From the beginning we assumed there was heroin in Cornwall. It was everywhere else, and we believed that no community was immune.
It didn’t take long for our belief to be confirmed. As soon as Part I of the series hit the news stand, a reader called and agreed to come into the office. He told us that his son had been a heroin addict until 2012. The son had known people in Town with the same problem, and had been able to buy heroin in Cornwall, as well as in Washingtonville and Newburgh.
We heard a similar story from Caylah Matos, a 2012 NFA graduate, who moved to Cornwall after graduation. She had been using pain killers since 10th grade. But in her new location, she escalated to heroin, which she bought from a man she would meet in a parking lot on Quaker Avenue.
On the morning of the Little League Parade, a young parent stopped me to say she had seen needles and empty heroin bags on a trail on Storm King Mountain. “My kids are in elementary school,” she said, “but I’m talking to them about drugs now.”

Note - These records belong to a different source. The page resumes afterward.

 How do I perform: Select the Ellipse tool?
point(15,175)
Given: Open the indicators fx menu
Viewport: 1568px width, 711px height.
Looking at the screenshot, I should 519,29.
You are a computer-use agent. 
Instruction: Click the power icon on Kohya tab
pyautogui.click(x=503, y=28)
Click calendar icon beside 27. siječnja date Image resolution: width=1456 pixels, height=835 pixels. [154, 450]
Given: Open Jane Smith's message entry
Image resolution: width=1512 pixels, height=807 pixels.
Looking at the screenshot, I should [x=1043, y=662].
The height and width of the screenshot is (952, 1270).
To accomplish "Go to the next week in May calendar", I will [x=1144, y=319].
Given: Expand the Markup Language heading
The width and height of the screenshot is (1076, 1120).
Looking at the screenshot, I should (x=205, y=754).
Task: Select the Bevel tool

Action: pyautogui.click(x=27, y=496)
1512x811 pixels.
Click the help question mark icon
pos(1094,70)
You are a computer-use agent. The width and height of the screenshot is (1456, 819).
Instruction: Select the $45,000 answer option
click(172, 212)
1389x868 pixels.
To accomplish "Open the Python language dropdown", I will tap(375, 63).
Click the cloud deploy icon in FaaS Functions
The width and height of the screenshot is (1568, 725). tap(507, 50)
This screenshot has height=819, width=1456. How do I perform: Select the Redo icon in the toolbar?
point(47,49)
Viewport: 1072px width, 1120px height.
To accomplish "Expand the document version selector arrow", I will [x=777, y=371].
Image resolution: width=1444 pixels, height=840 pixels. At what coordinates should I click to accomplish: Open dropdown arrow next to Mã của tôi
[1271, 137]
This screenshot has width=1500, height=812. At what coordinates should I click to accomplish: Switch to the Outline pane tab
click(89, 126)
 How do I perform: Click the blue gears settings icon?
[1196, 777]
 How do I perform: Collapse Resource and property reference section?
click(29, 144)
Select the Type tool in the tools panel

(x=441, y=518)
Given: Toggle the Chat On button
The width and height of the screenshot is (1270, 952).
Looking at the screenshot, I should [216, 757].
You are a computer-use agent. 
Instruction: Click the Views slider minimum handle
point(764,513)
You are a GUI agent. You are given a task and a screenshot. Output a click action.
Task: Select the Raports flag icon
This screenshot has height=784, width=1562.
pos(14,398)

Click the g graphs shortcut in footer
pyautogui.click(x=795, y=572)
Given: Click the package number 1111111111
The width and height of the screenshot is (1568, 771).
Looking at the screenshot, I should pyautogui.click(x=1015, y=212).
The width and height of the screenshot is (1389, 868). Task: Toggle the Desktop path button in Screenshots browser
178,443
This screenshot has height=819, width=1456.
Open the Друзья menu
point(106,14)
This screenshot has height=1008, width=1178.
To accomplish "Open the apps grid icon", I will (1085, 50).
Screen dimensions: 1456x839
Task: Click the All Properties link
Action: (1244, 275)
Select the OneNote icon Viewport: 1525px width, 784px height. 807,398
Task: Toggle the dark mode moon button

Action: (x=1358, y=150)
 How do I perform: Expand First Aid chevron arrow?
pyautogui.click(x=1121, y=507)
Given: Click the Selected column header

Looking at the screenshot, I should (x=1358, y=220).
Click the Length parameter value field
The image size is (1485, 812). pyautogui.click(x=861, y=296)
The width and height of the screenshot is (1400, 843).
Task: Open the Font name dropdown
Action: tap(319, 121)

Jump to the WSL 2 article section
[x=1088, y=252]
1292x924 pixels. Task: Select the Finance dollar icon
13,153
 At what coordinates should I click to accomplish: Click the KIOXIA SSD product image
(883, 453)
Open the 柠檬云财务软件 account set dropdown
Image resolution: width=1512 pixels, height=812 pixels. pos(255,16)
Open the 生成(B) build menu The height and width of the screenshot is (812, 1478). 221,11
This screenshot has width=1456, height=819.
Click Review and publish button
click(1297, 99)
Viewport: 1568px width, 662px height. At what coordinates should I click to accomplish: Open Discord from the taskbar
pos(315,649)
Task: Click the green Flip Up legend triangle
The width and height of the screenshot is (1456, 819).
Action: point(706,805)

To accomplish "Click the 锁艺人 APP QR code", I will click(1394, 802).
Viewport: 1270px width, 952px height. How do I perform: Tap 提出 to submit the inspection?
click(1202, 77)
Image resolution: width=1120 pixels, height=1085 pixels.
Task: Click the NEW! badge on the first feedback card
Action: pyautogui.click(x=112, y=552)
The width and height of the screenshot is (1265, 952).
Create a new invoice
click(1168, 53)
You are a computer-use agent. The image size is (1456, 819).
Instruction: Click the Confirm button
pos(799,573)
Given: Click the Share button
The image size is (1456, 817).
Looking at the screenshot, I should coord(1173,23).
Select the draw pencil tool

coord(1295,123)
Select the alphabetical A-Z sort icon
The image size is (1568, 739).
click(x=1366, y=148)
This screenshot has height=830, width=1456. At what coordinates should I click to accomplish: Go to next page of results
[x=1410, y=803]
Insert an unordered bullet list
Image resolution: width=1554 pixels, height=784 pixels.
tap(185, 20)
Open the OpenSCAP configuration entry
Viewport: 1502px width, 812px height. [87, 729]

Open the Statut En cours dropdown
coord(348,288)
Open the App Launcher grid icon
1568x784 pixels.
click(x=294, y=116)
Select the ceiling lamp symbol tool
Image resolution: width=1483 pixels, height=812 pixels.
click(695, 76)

And that’s the motivation for this series — not to alarm people, but to make them aware and vigilant. For Part III, we spoke to people who learned about heroin after a family member became addicted.
The gentleman who called on the first day gave us several on-line resources. His son had moved out of the area after spending a year in a rehabilitation program.
The father believed that it takes that long to have a valid chance of recovery. “And even then,” he said, “there’s a depressingly sad number of relapses.”
We didn’t talk about why some people jump from painkillers to heroin and others don’t. But we did talk about what happens next. Once the user is addicted to heroin, the motivation changes. “They’re doing it just not to feel bad,” my visitor told me. “Their social world closes down. [Taking drugs] ceases to be a social event or a rational decision. It’s like having a cancer.”
With that insight, the gentleman believes that addicts need treatment rather than incarceration. He hopes to some day arrange a forum in Cornwall so people can appreciate the scope of the problem.
Brian Green (not his real name) knows the scope of the problem. He tried many of the same pills as his younger brother Stu, who was featured in last week’s issue. But, unlike his brother, Brian never switched to heroin.
Stu’s addiction put a burden on the rest of the family. His brother would spend 50 minutes out of his lunch hour, driving home to check on what was happening at the house. But looking back on those days, his brother feels no resentment. “Doing heroin doesn’t mean you’re a bad person,” he told us, “But it can make you do bad things.”
As the parent of a heroin addict, Jose Matos admitted to being angry. “It was hard for me to speak about it,” he acknowledged when we met at Dunkin Donuts. “I had the feeling that I failed.”
His daughter Caylah had been an honor student. She had made three trips with her church to help orphans in Guatemala. Caylah was a role model for others. But she didn’t see herself that way.
She started painkillers in 10th grade, and tried heroin after graduation. By the fourth dose, she was doing it every day. Caylah lost two jobs and cleared out her bank account. That’s when she confided in her parents and tried quitting on her own. It lasted for two weeks.
At a time when Caylah’s friends were leaving for college, Caylah’s father was taking her to rehab in Long Island. He felt cheated, as if something had been stolen from him.
But that was a year ago. Caylah spent nine months at Long Island Teen Challenge and then three months at Women at the Well in Tennessee. She had just returned home and was with her father when we met last Monday.
“I wasn’t ready to come home until I came home,” she admitted. Her assessment sounded familiar. Other people had told us that it takes a long time to cure an addiction.
While she was away, there was time to think. She couldn’t remember what she was like on heroin, but she knew that she just wanted to overdose.
“Are you kidding me?” she says today about her desire to leave this world. “I don’t see myself as the same person…. Back then there was no point. I just wanted to be high and be by myself. Today I realize I have a purpose. That God is real and He has a purpose for me.”
Caylah has her old job back and is hoping to start college in the fall. Mr. Matos, once again a proud father, has written a book to help other people understand who they are and avoid a lifestyle that leads to spiritual apathy.
The book, “Spiritual Quadrants,” will be available on Kindle on April 18, or people can download it as a free app to their mobile devices.
Speaking of his daughter’s experience, Mr. Matos is suddenly upbeat. “We can find the good in it,” he says, “and use it for good. Nothing has to stay the same.”